— Как вы думаете, тетя, теперь Мари-Луиза выйдет замуж за графа Нейперга, от которого у нее уже трое детей? — спросила Марселина.
— Она давно замужем, дитя мое. Папа разрешил ей развод с первым мужем.
— А сын от первого брака? Король Римский всего несколько дней носил имя Наполеона II во всех официальных документах. Это было в течение ста дней, когда император возвратился во Францию! — Тон Мариуса был задирист.
— Этот мальчик называется теперь Франсуа-Жозеф-Шарль, герцог Рейхштадский, сын Мари-Луизы, герцогини Пармской. Талейран мне показывал копию правительственного указа.
— А о его отце даже не упоминается?
— Нет. Если верить документам, то его отец… неизвестен.
— Если бы Наполеон знал, что его ожидает… — начала Марселина.
— Он знал, — коротко ответила я.
Потом я села за мой секретер. Остров без цветов… Остров, где все гибнет… Наш сад в Марселе, окруженный полями, да, полями и лугами…
Я начала письмо его матери.
— Тетя Жюли однажды проговорилась, что ты… — пробормотала Марселина. — Может быть, ты когда-нибудь расскажешь?..
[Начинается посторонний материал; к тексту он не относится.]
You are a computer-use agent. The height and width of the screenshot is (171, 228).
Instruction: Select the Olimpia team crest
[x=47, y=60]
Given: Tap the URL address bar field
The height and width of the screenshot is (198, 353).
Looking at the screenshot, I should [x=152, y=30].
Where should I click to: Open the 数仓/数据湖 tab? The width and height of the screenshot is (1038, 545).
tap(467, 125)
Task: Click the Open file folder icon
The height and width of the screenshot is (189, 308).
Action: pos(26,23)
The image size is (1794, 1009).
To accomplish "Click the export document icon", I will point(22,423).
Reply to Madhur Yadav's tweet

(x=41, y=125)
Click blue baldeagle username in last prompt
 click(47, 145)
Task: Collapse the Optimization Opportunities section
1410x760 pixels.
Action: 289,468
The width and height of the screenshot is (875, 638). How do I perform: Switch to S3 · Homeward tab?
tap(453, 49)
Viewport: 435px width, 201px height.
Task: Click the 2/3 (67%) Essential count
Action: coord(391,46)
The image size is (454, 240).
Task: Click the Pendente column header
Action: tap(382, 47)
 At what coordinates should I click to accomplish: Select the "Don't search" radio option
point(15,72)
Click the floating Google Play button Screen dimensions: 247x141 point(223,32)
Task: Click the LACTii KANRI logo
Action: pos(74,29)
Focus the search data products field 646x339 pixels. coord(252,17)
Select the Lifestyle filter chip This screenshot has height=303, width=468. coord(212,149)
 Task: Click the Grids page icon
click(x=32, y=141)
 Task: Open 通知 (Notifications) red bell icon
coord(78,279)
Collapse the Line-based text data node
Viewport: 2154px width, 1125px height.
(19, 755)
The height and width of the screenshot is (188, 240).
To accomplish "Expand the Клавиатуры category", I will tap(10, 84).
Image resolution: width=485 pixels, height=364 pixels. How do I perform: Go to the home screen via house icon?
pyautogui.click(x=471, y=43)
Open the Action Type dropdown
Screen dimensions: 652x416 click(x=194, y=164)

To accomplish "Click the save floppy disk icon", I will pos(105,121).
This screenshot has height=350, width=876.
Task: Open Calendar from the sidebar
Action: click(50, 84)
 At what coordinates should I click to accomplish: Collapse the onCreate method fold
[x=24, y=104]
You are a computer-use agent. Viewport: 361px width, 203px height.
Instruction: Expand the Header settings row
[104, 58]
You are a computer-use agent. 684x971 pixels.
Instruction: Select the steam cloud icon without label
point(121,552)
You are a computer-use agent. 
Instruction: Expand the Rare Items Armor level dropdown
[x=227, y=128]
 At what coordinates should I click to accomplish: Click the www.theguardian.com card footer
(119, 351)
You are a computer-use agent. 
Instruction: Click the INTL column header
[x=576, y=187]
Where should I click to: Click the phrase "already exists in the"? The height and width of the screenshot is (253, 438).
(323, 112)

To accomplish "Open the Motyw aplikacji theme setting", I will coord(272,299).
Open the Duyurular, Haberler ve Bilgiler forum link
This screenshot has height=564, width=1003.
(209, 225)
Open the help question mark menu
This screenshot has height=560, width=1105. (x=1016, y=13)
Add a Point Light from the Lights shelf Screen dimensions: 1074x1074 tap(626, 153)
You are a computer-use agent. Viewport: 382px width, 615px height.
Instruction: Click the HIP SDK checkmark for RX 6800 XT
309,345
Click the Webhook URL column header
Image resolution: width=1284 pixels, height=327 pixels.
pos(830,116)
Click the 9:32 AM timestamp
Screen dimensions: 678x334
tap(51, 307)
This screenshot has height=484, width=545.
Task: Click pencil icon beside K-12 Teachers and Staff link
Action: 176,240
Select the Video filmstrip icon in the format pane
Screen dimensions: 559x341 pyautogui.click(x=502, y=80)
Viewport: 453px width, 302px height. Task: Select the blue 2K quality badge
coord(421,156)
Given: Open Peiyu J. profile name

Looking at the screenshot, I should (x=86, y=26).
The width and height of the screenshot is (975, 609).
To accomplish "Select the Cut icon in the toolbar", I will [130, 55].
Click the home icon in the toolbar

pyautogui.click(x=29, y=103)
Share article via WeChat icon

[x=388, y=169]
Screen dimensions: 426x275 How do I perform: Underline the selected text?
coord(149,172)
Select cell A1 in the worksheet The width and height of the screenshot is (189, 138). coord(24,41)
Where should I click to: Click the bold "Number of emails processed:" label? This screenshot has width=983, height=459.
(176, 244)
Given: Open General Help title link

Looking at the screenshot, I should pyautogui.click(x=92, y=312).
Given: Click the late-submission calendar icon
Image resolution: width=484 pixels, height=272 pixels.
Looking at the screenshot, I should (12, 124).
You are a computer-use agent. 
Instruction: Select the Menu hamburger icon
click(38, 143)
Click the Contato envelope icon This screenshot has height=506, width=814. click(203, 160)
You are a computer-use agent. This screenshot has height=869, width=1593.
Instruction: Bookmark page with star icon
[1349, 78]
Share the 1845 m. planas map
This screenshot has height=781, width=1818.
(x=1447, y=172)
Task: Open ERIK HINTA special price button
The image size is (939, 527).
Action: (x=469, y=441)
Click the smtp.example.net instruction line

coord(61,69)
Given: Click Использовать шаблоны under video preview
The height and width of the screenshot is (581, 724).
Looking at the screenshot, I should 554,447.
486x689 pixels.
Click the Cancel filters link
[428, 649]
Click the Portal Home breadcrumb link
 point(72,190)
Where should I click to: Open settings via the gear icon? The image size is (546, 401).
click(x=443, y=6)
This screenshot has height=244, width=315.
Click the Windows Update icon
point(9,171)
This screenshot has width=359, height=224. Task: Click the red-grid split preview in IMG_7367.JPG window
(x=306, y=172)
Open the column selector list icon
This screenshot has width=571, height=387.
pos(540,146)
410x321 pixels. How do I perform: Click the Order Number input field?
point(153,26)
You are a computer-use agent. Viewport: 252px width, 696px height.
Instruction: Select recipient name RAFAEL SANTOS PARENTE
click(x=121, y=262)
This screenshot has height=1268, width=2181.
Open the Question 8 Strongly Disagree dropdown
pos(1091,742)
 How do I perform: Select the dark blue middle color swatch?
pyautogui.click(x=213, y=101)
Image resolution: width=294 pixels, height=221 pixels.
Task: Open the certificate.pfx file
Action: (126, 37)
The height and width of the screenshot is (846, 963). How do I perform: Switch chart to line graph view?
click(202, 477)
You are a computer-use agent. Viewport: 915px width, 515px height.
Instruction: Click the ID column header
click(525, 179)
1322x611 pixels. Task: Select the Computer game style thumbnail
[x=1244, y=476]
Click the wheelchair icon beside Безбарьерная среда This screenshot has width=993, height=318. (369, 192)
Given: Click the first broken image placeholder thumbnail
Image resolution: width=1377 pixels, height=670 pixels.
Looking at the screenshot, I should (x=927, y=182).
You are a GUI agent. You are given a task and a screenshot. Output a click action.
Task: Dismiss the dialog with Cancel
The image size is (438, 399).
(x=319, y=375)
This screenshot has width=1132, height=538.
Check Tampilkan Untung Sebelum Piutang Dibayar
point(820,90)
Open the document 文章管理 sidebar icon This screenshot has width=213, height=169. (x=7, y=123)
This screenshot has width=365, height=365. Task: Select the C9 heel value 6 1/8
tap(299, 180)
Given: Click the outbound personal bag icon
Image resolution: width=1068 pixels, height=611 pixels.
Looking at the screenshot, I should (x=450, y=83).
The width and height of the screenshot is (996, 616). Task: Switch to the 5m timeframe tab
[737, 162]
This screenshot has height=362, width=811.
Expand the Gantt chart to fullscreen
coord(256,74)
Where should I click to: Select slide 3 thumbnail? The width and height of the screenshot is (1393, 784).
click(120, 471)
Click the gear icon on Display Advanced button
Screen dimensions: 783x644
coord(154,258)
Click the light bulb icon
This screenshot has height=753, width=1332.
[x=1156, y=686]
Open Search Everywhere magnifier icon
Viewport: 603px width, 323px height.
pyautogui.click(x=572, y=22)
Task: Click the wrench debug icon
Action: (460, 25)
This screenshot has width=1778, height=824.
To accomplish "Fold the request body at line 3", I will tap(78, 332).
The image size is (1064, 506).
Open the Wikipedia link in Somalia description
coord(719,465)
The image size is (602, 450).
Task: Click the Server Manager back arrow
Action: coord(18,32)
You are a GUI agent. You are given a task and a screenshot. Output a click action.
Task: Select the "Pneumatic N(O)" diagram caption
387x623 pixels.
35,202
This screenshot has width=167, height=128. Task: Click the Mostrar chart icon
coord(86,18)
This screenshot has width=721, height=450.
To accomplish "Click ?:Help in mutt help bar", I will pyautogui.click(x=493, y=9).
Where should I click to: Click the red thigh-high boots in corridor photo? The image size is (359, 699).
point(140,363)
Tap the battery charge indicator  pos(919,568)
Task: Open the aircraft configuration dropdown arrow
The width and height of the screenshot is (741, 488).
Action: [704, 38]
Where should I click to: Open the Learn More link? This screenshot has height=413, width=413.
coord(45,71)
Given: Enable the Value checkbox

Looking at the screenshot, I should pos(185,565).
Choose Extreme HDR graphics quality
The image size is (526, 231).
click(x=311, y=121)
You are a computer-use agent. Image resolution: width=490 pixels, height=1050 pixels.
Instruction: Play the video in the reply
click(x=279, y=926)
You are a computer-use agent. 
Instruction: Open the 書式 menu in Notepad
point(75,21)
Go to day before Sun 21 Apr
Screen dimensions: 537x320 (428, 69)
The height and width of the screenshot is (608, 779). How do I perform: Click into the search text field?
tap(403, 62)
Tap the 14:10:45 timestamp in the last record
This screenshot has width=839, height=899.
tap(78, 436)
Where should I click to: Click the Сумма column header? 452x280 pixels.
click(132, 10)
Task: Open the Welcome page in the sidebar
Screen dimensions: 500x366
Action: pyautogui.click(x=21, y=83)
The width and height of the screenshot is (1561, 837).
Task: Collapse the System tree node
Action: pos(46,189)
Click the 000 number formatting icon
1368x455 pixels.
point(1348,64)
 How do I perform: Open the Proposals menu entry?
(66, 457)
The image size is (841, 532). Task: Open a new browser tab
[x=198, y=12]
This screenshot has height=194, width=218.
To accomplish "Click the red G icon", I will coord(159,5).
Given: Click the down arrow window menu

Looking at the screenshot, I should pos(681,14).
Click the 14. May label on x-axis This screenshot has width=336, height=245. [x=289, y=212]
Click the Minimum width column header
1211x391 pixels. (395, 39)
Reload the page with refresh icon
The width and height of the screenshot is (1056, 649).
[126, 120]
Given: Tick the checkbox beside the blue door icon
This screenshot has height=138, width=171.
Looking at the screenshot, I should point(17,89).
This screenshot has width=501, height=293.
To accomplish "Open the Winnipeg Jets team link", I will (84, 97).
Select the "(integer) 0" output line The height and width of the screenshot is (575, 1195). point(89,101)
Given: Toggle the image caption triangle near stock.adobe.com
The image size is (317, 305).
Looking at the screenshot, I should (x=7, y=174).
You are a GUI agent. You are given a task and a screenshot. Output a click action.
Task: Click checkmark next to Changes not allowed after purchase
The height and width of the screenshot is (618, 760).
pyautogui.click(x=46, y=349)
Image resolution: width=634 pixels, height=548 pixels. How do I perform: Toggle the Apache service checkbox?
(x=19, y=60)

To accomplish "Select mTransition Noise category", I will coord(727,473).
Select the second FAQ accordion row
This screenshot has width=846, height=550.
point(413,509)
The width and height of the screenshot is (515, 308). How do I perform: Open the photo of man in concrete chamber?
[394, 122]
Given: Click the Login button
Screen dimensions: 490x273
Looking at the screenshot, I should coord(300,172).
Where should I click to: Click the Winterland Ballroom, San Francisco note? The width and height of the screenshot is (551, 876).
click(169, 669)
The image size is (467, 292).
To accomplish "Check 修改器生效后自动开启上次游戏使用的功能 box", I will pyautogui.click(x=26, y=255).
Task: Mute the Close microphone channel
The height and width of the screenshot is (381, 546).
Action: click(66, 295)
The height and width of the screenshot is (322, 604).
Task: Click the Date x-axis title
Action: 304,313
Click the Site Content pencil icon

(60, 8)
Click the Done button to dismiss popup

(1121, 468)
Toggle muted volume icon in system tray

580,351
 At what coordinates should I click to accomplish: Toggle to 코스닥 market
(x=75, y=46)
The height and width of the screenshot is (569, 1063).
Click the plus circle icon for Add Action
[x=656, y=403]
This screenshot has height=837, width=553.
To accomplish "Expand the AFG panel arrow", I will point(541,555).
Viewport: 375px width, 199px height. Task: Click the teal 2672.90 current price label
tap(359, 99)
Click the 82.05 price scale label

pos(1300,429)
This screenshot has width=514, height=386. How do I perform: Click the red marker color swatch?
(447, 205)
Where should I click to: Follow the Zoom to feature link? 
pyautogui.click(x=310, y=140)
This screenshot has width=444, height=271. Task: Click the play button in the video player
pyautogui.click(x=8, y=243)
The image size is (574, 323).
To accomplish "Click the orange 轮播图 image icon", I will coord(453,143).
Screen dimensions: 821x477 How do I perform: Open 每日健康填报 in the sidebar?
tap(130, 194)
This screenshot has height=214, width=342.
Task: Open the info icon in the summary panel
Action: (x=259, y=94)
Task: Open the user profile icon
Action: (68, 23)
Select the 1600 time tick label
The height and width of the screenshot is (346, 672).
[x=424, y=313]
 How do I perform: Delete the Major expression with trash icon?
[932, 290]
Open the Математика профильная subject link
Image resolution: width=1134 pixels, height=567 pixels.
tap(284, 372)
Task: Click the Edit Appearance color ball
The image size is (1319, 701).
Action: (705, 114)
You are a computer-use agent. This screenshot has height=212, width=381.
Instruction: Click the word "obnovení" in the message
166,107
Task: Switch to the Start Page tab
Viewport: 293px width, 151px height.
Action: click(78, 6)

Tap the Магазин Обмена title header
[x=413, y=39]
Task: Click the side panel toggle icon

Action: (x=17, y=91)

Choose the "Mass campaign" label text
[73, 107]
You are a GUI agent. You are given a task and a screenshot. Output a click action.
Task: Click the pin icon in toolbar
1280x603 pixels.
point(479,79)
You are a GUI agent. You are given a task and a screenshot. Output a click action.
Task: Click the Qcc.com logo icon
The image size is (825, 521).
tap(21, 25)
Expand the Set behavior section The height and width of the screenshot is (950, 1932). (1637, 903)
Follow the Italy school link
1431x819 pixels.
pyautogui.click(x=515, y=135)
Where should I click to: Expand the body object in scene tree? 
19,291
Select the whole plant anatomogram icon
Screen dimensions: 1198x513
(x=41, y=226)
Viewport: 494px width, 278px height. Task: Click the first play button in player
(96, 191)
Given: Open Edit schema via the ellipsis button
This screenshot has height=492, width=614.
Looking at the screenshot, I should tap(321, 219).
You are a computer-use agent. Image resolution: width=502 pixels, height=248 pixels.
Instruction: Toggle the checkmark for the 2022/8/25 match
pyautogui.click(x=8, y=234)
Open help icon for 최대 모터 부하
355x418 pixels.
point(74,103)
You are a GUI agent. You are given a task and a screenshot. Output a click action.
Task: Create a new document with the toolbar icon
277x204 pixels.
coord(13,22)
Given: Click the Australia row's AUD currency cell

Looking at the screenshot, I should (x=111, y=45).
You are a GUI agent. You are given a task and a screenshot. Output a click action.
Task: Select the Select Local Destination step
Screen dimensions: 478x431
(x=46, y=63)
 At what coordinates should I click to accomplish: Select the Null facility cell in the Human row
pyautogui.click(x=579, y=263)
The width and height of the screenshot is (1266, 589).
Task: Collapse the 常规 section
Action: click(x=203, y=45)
— Ты сможешь прочесть все в его мемуарах. — Я спрятала письмо в шкатулку. — Там ничего не будет изъято.
Глава 54
В номере гостиницы в Э-ля Шапель, июнь 1822
Сегодня утром, смотрясь в зеркало, я думала, что мне еще досталось в жизни пережить всю сладость, всю тревогу, все нетерпение первого свидания. Мои пальцы дрожали, когда я подкрашивала губы. Чуть-чуть помады. Не надо забывать, что мне сорок два года, чтобы он не подумал, что я стараюсь молодиться. Но мне так хотелось ему понравиться!..
— Когда я его увижу? — спрашивала я в миллионный раз.
— В половине первого, тетя. В твоей гостиной, — терпеливо отвечала Марселина.
— Но уже пора!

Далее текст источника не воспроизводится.